# H21-100: 0x4062 Issues / Discussion



## Stuart Sweet (Jun 19, 2006)

H21-100: 0x4062
National rollout for this version began 3/24/08.

Release notes:
http://www.dbstalk.com/showthread.php?t=123686

Please keep discussion confined to issues only with this receiver.

Please don't post "Got it" or "Didn't Get it" posts, they will be deleted.


----------



## Arisian (Feb 21, 2008)

Our H21-200 receivers have updated to the new software. The problems with recurring autotunes continue to exist, specifically:


The 'reminder' shows up with back-to-back autotunes, ruining the first show.
Autotunes are resurrected from history, despite repeatedly being deleted.
Creating an autotune which conflicts with a current autotune is not handled properly -- The system happily says that it saved the autotune to the 'To Do List' but the count stays the same and the time slot is empty.
Modifying a 'Once' autotune to be re-occuring says it saved it to the list, but it in fact deletes the autotune, reduces the item count and shows as 'Cancelled' in the history list.
Creating a 'Once' manual autotune between midnight and (I'm guessing -- it's 3:29am and there are two now) 6am EDT has two entries for 'Today' in the 'When:' field.
Changing the time for a manual autotune results in the channel selected being changed from the SD to HD version of the channel (284 SCI becomes 284 SCIHD)
Mon-Fri manual autotunes fill 5 slots on the 'To Do List', but deleting any particular day's entry doesn't stay deleted, it's reincarnated from somewhere -- History?
Creating a 'Recurring' manual autotune between midnight and 6am requires selecting the day before the one you want the channel changed, to get a Monday autotune, select 'Every Sunday'.

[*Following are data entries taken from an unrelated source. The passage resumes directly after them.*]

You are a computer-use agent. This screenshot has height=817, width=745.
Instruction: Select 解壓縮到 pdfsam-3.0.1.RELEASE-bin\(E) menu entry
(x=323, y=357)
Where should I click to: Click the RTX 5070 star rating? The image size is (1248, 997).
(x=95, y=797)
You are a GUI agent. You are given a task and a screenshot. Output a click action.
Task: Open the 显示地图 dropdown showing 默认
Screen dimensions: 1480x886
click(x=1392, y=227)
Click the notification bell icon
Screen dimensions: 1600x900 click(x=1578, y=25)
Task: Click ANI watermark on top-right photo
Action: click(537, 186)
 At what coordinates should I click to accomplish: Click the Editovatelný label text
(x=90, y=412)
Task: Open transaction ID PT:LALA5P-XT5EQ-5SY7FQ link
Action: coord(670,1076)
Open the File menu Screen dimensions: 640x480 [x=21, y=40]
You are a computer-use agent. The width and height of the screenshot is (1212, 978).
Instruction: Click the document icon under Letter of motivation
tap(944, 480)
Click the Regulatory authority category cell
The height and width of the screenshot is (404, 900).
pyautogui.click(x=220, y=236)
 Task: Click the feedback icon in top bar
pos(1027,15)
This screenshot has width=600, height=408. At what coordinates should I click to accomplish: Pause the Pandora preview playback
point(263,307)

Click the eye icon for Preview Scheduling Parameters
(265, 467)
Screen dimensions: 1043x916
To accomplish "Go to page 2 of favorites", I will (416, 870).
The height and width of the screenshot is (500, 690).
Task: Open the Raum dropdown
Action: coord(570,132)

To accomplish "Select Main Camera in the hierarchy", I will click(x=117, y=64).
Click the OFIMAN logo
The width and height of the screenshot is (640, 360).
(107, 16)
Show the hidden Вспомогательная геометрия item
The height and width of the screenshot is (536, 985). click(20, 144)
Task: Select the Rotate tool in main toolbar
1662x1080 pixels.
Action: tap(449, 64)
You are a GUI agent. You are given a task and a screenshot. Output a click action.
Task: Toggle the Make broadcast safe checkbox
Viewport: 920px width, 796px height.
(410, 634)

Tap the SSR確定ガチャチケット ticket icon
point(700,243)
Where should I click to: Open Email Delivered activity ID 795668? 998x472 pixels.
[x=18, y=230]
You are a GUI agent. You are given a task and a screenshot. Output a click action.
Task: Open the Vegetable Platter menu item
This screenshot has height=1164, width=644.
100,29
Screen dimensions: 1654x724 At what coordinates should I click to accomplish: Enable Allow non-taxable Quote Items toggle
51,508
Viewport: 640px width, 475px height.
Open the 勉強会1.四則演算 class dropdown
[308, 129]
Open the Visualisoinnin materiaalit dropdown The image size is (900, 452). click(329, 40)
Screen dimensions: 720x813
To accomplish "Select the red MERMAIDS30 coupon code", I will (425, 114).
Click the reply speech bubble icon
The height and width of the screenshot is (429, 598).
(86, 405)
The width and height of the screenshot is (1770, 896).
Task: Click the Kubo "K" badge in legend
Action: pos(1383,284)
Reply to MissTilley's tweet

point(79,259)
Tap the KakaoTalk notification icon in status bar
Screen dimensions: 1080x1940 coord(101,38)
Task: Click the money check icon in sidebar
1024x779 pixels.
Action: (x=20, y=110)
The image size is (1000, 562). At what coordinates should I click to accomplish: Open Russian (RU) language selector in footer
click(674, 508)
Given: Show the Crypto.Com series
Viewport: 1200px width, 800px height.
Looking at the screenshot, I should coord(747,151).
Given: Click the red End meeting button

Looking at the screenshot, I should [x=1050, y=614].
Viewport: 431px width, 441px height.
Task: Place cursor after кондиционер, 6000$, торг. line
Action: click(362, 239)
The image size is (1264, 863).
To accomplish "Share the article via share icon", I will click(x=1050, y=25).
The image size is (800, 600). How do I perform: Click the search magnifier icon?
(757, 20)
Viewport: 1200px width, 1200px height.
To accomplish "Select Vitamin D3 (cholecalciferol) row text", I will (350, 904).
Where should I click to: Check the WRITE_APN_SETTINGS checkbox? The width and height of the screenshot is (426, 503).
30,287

On the 'feature' list are:

Clearing history requires receiver reset, deleting favorites, autotunes, etc.
Receiver does not turn off after an autotune, wasting energy.
The banner can't be disabled.
The 'Reminder' can't be disabled.

It's really, really sad that our old Hughes HAH-SA do a better job at tuning into programs and executing timers than these new fangled boxes do.

As someone who's written computer software for 25 years, this has got to be one of the finest examples of non-existent testing or quality assurance. Someone's very asleep at the switch.

I'm sending this to DTV, although I thoroughly expect a canned response and no action on any of these issues.


----------



## texasbrit (Aug 9, 2006)

This thread is for the H21-100, you say you have a -200 and that is a different thread...


----------



## HD213 (Mar 27, 2008)

Does anyone know: How is the picture quality with the H21's . Any loss of signal problems like the H20's?


----------



## Arisian (Feb 21, 2008)

texasbrit said:


> This thread is for the H21-100, you say you have a -200 and that is a different thread...


Thread title seemed most relevant (same model, same revision) -- there is no H21-200 0x4062 discussion thread. Besides, this is totally software based issues, so presumably anything with 4062 would have the same problems.


----------



## Mightyram (Jan 9, 2007)

My H21-100 was recently upgraded to 0X4062 and now I have lost most of my HD channels (Searching for Signal (771). My other two HR21's receive the HD channel just fine.

I previously tried a cutting edge release with this unit and lost the HD channels and reverted back to the prior verious the next day. The HD channels came back with the older version of the software.

Does anyone know what is going on here? Is there a problem with my setup or is this strictly a software problem? I have used the Reset Everything to reset the unit back to factory default and then go through guided setup again and I still get the Searching for Signal (771) on my HD channels.

*EDIT: Swapped out the B Band Converter (BBC) Module and that resolved the problem.*


----------



## fjpatriot (Sep 25, 2007)

I have an HR21-100 running 0x4062. Ever since April/May we have been having severe issues. Twice a day or so we will turn on the receiver and it will not have ANY channels in the guide. We will reset it, and it will go back to the initial setup screens ( configuration , zip code, etc ) - NOT the normal guide download screen. After that we will not have any local channels. A real POS!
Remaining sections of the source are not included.